The village of Alpha in Henry County has just completed the erection of a new high school building at the cost of $50,000. The structure is two story brick one which is completely modern in every detail. In addition to the assembly and class rooms it contains a well equipped domestic science department and a 42 by 72 ft. gymnasium. Mrs. Edgar Rankin and daughter, Lucile, took their departure for the new home at Palms, Calif. They will stop at Yuma, Arizona, where they will visit with Walter Rankin and family. Will Wright has been confined to his home by a severe illness. Wesley Barnett, who recently retired from farming in this locality, is now in the employ of the Barton Motor Co. in Burlington. Mr. and Mrs. Harry Painter of this place are the proud parents of a young son born on Thursday morning.

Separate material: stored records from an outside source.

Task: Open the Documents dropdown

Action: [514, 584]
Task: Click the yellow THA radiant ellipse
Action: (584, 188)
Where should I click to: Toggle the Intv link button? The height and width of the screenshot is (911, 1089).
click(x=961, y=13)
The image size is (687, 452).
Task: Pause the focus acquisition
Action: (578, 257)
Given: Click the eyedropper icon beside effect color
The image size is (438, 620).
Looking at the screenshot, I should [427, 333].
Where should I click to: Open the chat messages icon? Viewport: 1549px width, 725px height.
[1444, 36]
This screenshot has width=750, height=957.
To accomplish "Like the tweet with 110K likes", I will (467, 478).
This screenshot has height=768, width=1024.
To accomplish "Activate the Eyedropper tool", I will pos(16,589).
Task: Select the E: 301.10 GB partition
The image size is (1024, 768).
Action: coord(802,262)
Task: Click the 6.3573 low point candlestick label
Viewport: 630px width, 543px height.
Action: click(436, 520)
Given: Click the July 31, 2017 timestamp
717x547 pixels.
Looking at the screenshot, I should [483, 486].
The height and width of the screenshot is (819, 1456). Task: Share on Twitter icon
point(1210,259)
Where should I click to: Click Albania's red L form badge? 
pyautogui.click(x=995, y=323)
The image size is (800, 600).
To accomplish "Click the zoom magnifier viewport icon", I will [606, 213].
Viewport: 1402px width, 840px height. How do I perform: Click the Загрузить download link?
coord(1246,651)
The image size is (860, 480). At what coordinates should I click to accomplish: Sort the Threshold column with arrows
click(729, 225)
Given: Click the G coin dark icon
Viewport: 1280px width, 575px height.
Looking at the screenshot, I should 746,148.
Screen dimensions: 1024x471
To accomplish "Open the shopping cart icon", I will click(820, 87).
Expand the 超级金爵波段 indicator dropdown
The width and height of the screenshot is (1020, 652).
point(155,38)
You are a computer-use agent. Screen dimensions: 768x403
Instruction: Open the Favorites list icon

ATTEND I.A.A. ANNUAL MEETING: Nearly 1,000 Illinois farmers attended the ninth annual meeting of the Illinois agricultural Association at Galesburg. Of this 177 were voting delegates representing 92 counties farm bureaus. C. W. Cooper and C. C. Painter presented Henderson County as voting delegates. Others attending were G. E. Chandler, L. E. Hall, J. U. Vaughn, S. W. Graham, C. B. Stewart, C. E. Duke, W. A. Stevenson, Fred Dannenburg, Joe Ross, Andrew Stevenson, Chester Brooks, Earl Duke, B. C. Duke, A. R. Brooks and C. E. Peasley.